Economist, current affairs commentator, columnist

Weiping Qin (秦伟平 (秦偉平); born February 1980) is an economist, political commentator, columnist and editor of China in Perspective, a U.S. Navy veteran.

==Biography==
Qin was born in February 1980 in Huanggang, Hubei, China. Qin was a reporter of "Chinese Electronic Commerce" magazine, and Qin was the co-founder and CEO of Shanghai BaseKing Furnishing Inc.

Qin Moved to America and established Youth Council of Chinese Democracy Party for promoting China's human rights and democracy in 2013. Qin serviced as a council member of IFCSS since 2014. Qin wrote a public letter to Chinese President Xi Jinping requesting an open dialogue about China's future crisis in 2015. He was invited to visit Dharamsala, India and had an interview with the Dalai Lama in 2016.
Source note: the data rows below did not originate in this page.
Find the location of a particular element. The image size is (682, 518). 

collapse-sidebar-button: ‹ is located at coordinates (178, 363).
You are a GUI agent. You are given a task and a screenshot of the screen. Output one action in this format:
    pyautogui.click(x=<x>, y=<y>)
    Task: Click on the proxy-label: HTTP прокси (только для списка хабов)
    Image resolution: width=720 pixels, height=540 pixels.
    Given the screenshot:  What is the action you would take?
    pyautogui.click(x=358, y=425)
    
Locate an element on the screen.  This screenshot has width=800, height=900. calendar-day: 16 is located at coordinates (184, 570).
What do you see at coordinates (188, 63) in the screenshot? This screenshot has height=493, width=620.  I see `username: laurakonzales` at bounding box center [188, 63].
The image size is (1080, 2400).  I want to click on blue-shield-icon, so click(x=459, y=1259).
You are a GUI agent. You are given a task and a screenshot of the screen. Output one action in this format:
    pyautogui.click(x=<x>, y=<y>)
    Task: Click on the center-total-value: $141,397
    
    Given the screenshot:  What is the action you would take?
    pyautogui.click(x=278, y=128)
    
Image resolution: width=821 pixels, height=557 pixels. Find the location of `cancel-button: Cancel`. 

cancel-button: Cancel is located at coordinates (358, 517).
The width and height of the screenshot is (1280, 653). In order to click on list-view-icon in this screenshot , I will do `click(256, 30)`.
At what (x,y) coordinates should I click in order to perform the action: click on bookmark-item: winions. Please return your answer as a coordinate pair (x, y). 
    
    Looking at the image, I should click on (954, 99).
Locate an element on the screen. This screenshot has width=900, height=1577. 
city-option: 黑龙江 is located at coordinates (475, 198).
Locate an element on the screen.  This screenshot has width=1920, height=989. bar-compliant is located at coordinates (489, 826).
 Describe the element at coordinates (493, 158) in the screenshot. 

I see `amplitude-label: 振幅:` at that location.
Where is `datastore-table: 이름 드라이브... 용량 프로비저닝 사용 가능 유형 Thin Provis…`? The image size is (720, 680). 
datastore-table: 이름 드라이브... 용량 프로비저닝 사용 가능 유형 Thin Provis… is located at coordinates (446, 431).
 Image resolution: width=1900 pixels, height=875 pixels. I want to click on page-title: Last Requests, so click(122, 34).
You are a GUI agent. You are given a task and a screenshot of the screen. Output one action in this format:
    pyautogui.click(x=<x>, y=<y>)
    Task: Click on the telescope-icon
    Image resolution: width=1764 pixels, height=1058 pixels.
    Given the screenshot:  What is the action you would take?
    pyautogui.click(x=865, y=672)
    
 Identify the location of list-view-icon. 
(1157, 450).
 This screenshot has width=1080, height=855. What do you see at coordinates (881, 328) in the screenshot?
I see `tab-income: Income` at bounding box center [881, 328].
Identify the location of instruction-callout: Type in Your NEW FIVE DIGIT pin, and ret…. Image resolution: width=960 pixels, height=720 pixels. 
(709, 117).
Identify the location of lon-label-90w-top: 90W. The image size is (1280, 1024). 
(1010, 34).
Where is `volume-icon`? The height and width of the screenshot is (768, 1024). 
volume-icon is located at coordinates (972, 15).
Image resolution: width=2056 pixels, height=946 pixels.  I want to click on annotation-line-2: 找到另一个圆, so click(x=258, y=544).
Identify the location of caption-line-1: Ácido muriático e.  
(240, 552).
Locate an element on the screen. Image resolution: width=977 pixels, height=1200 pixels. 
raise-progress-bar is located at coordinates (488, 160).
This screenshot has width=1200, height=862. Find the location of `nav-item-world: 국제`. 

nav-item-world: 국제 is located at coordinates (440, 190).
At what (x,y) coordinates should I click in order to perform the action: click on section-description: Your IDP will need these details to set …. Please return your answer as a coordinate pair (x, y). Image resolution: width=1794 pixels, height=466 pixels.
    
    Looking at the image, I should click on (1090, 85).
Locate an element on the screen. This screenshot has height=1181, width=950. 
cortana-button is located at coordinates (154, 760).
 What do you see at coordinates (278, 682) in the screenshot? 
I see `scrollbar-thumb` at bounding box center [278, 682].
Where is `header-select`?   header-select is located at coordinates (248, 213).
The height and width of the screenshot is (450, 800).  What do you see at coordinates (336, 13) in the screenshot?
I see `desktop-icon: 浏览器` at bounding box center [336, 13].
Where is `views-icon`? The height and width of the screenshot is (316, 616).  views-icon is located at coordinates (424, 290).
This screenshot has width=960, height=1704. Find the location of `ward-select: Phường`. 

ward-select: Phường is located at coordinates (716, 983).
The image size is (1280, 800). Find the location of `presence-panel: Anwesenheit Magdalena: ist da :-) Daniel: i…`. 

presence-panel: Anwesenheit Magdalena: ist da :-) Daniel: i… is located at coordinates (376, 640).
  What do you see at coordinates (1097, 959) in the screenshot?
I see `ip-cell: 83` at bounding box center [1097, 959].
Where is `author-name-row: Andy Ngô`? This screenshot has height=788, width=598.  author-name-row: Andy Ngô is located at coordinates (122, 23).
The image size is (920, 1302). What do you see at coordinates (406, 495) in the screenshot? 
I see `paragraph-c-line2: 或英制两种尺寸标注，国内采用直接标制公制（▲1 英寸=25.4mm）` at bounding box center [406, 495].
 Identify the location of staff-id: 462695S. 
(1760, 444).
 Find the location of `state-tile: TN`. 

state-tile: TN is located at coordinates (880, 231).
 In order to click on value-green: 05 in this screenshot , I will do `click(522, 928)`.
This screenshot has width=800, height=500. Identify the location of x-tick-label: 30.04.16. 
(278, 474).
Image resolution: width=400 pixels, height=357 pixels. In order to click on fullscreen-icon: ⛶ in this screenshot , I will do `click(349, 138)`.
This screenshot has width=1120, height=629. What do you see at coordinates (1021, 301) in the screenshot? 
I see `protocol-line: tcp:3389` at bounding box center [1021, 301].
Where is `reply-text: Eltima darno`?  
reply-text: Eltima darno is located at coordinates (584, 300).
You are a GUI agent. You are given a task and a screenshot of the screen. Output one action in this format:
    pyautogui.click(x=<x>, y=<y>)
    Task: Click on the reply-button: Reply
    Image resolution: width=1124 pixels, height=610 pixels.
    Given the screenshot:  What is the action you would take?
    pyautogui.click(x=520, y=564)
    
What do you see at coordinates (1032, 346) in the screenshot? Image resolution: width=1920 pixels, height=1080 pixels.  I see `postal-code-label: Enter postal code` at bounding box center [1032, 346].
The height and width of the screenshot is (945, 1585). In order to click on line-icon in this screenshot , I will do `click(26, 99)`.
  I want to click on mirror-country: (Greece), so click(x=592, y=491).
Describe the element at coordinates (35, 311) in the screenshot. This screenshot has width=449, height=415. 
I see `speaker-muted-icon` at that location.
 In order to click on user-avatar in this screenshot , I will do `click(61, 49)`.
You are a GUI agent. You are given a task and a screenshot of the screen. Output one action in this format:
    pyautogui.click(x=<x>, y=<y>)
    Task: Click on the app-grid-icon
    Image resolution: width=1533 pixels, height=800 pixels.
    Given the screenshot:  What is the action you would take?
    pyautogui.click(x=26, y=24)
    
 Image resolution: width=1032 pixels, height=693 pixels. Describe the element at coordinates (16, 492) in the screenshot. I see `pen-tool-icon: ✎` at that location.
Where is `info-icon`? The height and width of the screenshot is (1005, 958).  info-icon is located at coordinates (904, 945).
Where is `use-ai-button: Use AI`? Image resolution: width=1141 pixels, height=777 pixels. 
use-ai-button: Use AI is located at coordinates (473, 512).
Qin wrote an economic and political column for CIP( China in Perspective) since 2017, and is the author of "China's Crisis Roadmap", "Exodus from the Crisis of China" and "The Winners of China's Crisis"

In 2018, Qin made a public announcement that he intended running for the U.S. Congress in 2028., and joined the U.S. Navy in 2020. Qin established the Weiping Qin Freedom Scholarship in Harford Community College, he earned a Navy and Marine Corps Achievement Medal Award and University of Maryland Global Campus Volunteer of November Award in 2020. Qin received an honorable discharge from the U. S. Navy in November 2022.
On May 25, 2023, Dr. Felder presented Weiping Qin with the 2023 Harford Community College Distinguished Alumni Award.